Лидия Червинская тогда, кажется, решила влюбиться в НН. — человека тонкого, деликатного, слабонервного и многосемейного; она допекала его своими искусными «выяснениями отношений». НН. — известный эстет с хорошим вкусом, среднего возраста, нуждался совсем в других отношениях: он чуть ли не впервые изменял жене. Но Червинская не понимала этого. Помню, раз НН. подбежал к нашему столику и, обращаясь к Фельзену, но громко и с отчаянием несколько раз повторил:
— Я больше не могу! Я больше не могу!
Любопытно, что именно такое выражение обычно вырывалось у людей, коих Червинская заедала: — Я не могу, я больше не могу!
В предвоенные годы между «Кругом» и Монпарнасом мы с Червинской часто досиживали ночь — до первого метро.
У Червинской было глубокое чувство «табели о рангах»… Если бы умнейший НН. не был на хорошем счету в «Зеленой лампе», она бы, пожалуй, не затеяла романа. Снобизм ее казался наивным и беспомощным, уживаясь, впрочем, с несомненной внутренней честностью.

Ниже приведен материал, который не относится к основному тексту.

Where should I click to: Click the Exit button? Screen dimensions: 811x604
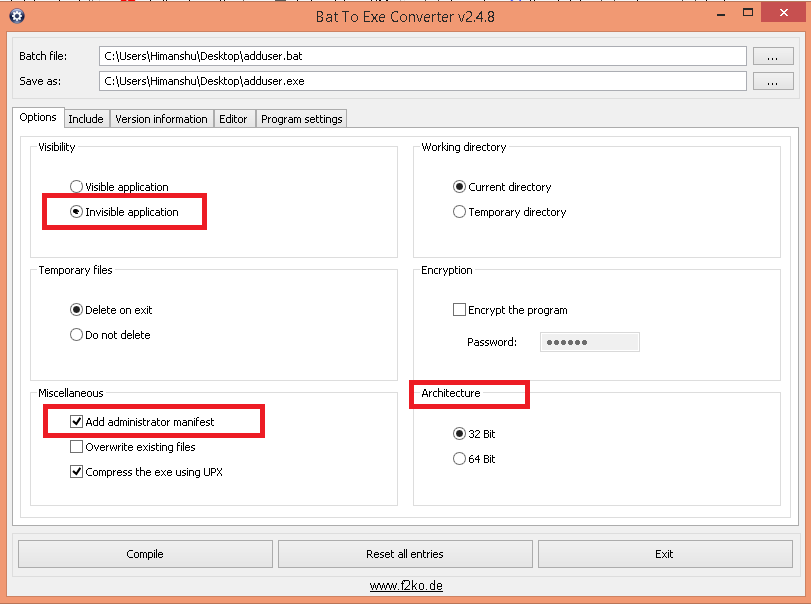pos(664,553)
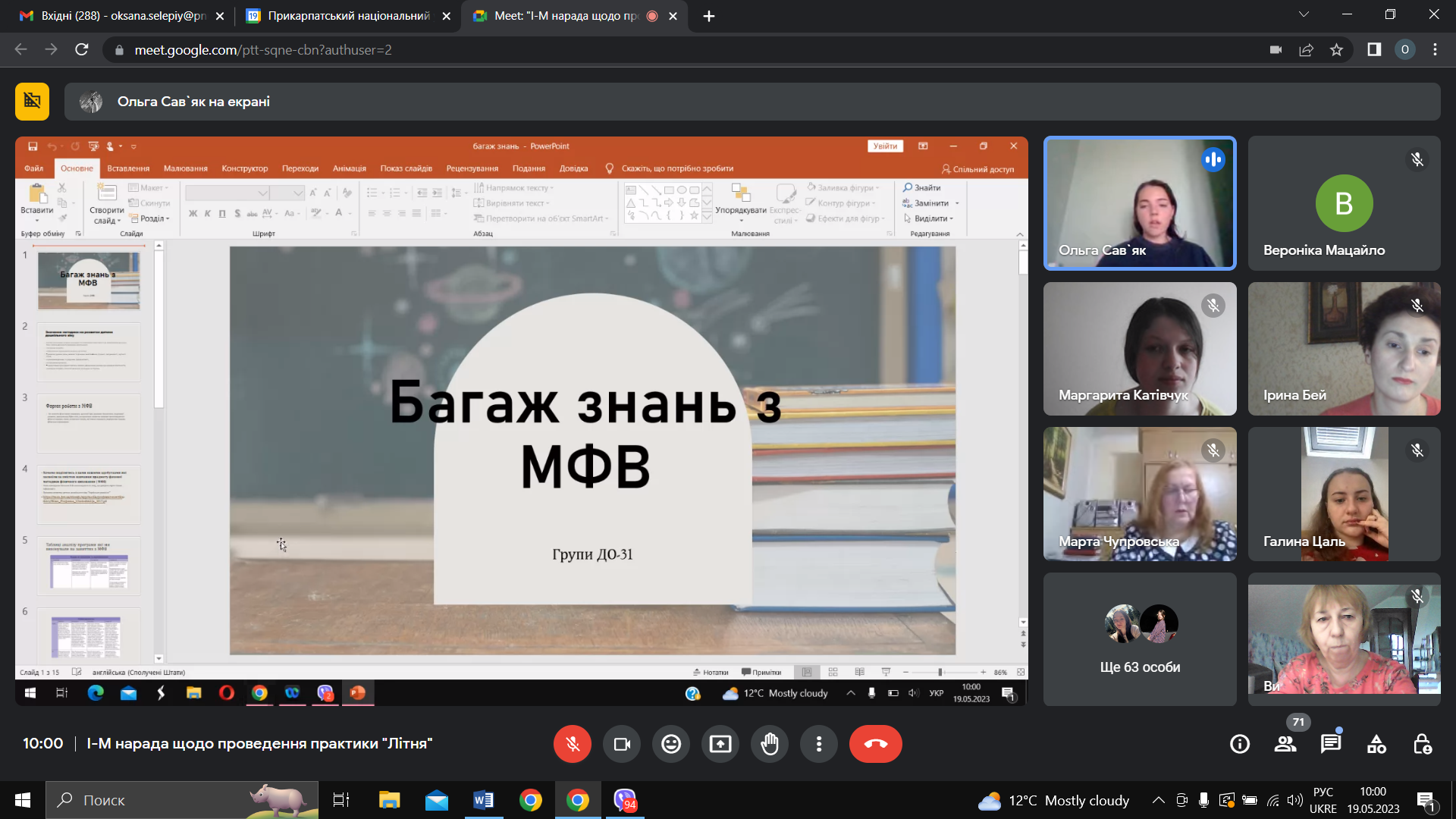
Task: Open the activities shapes icon
Action: tap(1376, 744)
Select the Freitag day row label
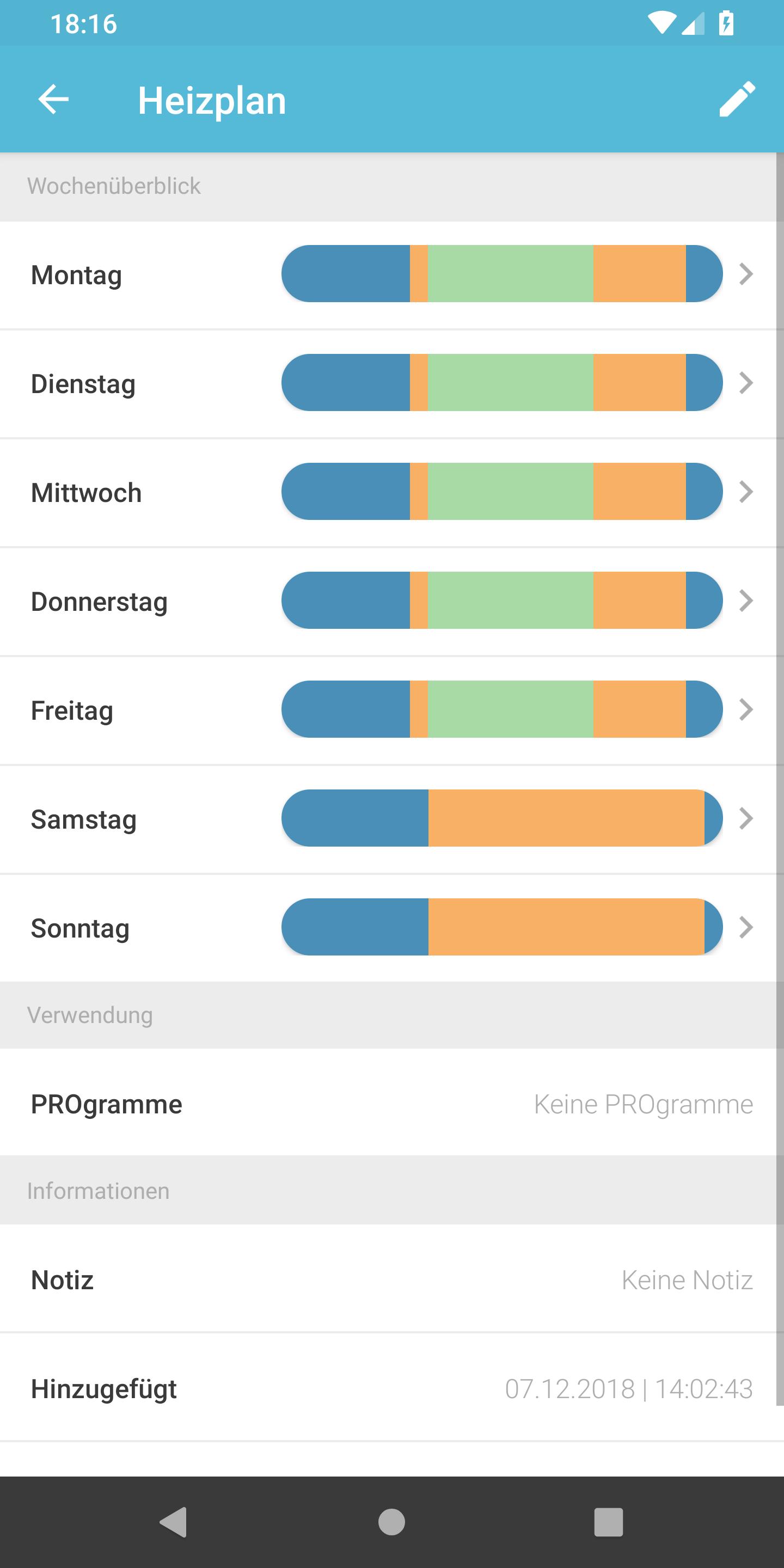 pyautogui.click(x=72, y=710)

В свои «плохие» дни Червинская приходила на Монпарнас в стоптанных туфлях на босу ногу, распространяя аромат эфира.
После ухода из Парижа Червинская жила одно время при новой семье Кельберина на юге. В Монпелье я встретился с великодушнейшим Савельевым, работавшим в Тейтелевском комитете, и устроил нескольким литераторам стипендии. Все эти писатели были христианского вероисповедания.
Через несколько дней я получил нежное письмо от Червинской, благодарившей за 200 или 300 тейтелевских франков и вспоминавшей, как я ее «спас» от стакана водки.
Был такой писатель Агеев, проживавший в Константинополе по южноамериканскому паспорту; он присылал свои рукописи в Париж, и все старались талантливому прозаику помочь. Его «Роман с кокаином» мы с Фельзеном издали отдельной книгой.
Когда Агееву понадобилось возобновить просроченный паспорт, он прислал его в Париж. Почему он не сделал это в Турции, лично, могу только догадываться. И Оцуп передал Червинской документы Агеева… Но, увы, паспорта она не продлила, а когда месяцев через шесть Агеев попросил ему вернуть вид, хотя бы просроченный, то обнаружилось, что Лидочка бумаги потеряла. Тут все не случайно. И то, что ей, доброму товарищу, доверяли, и то, что она, увидев где-нибудь Адамовича или НН., побежала за ними, забыв про сумочку, деньги и документы.
Вот эта «агеевщина» мне всегда припоминается, когда говорят о «деле» Червинской во французском резистансе и суде над нею (после войны).
Червинской поручили ответственное задание, посвятили в секрет, от которого зависела жизнь двух десятков детей. Тут вся ошибка не ее, а тех — вождей, руководителей! Поручать, в то время, Червинской, ответственные, практические задания — явное безумие!